### Brief
Reproduce the material below verbatim from the line with "Click the blue MACD legend swatch" to the line with "pos(20,335)", including both of those lines. Omit the pictures from your copy.

### Material provided
- - - -

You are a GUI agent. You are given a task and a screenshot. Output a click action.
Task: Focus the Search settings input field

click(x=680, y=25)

- - - -

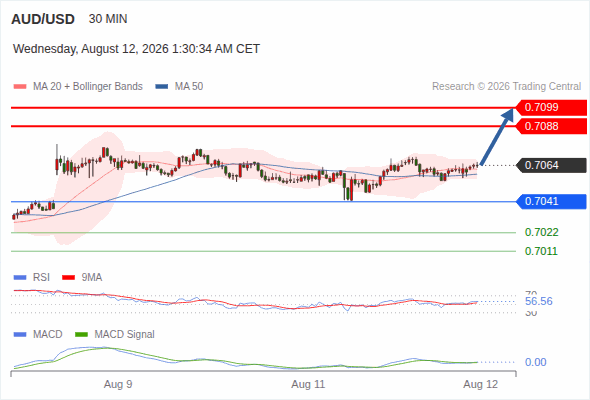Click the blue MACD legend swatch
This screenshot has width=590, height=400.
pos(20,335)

- - - -

### Response
Click the blue MACD legend swatch
This screenshot has width=590, height=400.
pos(20,335)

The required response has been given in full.